Jason M. Bacha, Lynda C. Aririguzo, Veronica Mng’ong’o, Beatrice Malingoti, Richard S. Wanless, Katherine Ngo, Liane R. Campbell, Gordon E. Schutze

Abstract

As countries scale up antiretroviral therapy (ART) for children, innovative strategies to deliver quality services to children are needed. Differentiated ART delivery models have been successful in adults, but no such program has been described in children. We describe the Standardized Pediatric Expedited Encounters for ART Drugs Initiative (SPEEDI). Descriptive analysis of patients eligible for SPEEDI was done via retrospective review of children, adolescents, and young adults on ART at the Baylor Centre of Excellence (COE) in Mbeya, Tanzania between January 2013 and December 2015. Eligibility for SPEEDI visits included the following: stable children, adolescents, and young adults on ART for approximately 3 months or longer, no medical or social complications, good adherence to ART, and presence of reliable caregiver.
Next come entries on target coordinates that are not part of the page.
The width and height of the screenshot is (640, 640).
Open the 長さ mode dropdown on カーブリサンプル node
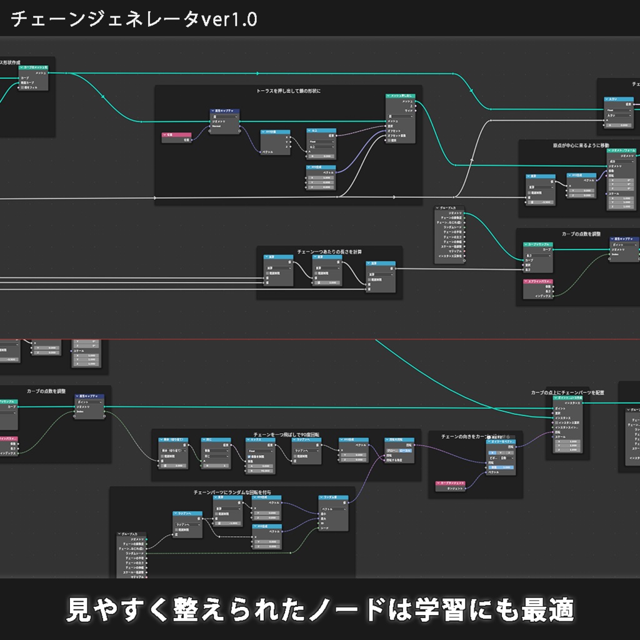(538, 256)
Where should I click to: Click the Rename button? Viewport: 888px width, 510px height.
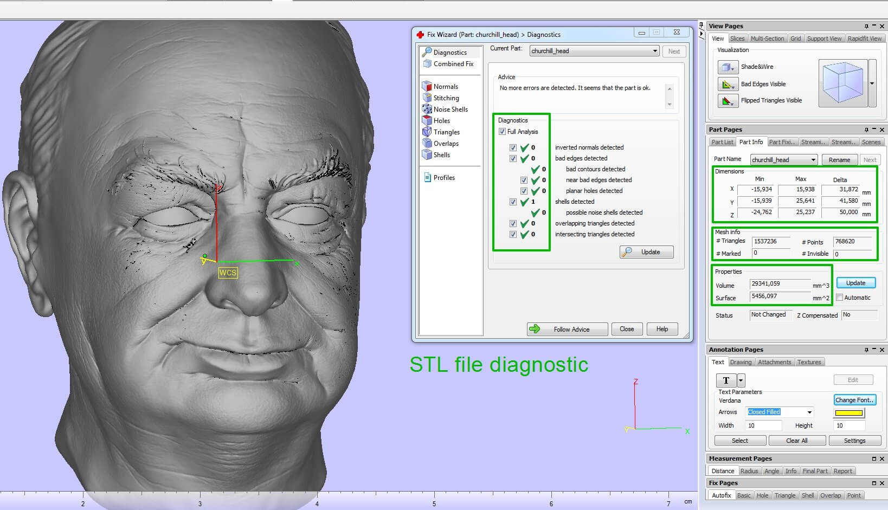[839, 160]
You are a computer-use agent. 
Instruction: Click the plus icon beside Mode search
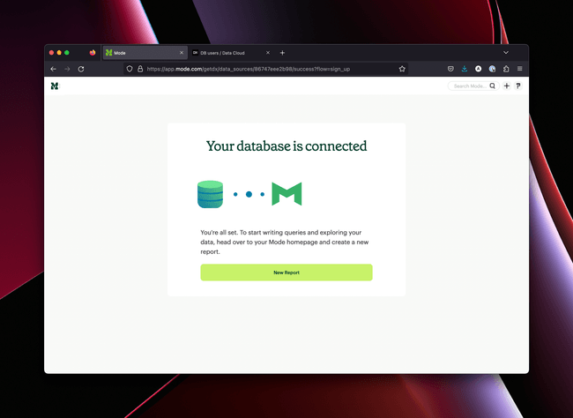click(506, 86)
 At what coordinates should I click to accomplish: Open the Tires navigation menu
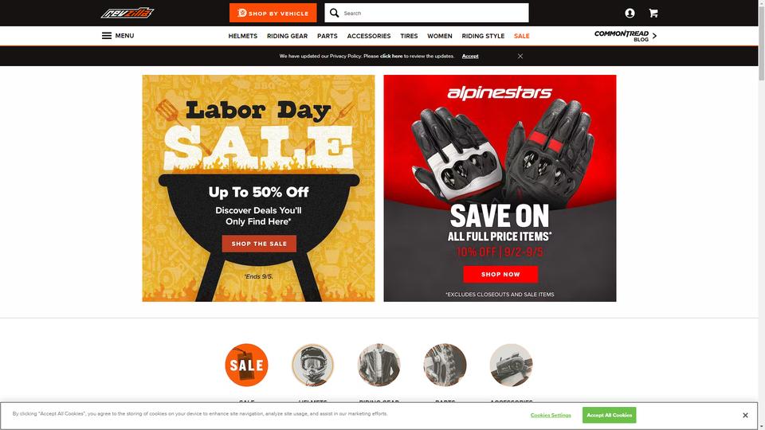(409, 36)

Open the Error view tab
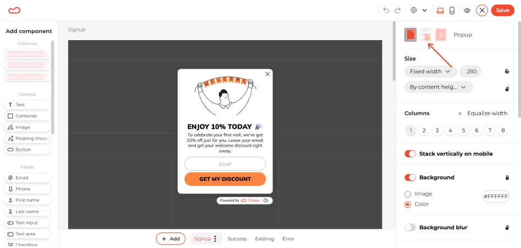(288, 239)
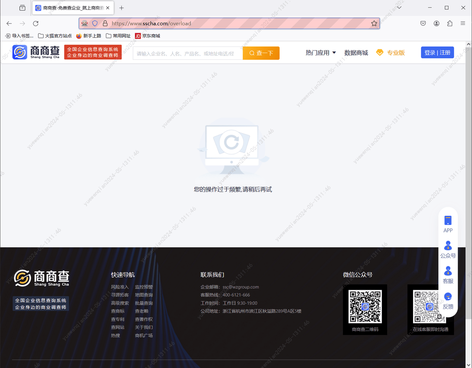Open the 风险准入 footer link

[120, 287]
During a SPEEDI visit, patients were fast tracked in triage to collect medications directly without physically seeing a clinician. SPEEDI patients came to clinic every two months, and alternated SPEEDI visits with standard visits. Baseline characteristics, mortality, and lost-to-follow up rates of SPEEDI patients were analyzed. One thousand one hundred sixty-four patients utilized SPEEDI, totaling 3493 SPEEDI visits. SPEEDI reached 51.3% (1164/2269) of pediatric ART patients, accounting for 7.7% (3493/44489) of total patient encounters. SPEEDI patients were 52% (605/1164) female, median age of 11.7 years (range 1.2-25.5 yr), median time on ART of 21 months (range 4-130 months) and 83.5% (964/1155) categorized as no or mild HIV-associated immunodeficiency. SPEEDI patients had good outcomes (98.8%), low LTFU (0.1%) and low mortality rates (0.61 deaths per 100 patient-years). SPEEDI was an effective model for delivering ART to children, adolescents, and young adults in our setting, leading to good clinical outcomes, low mortality, and low LTFU. The SPEEDI program safely and effectively expedited and spaced out ART visits for children, adolescents, and young adults, and can serve as an adaptable ART delivery model for other resource limited settings.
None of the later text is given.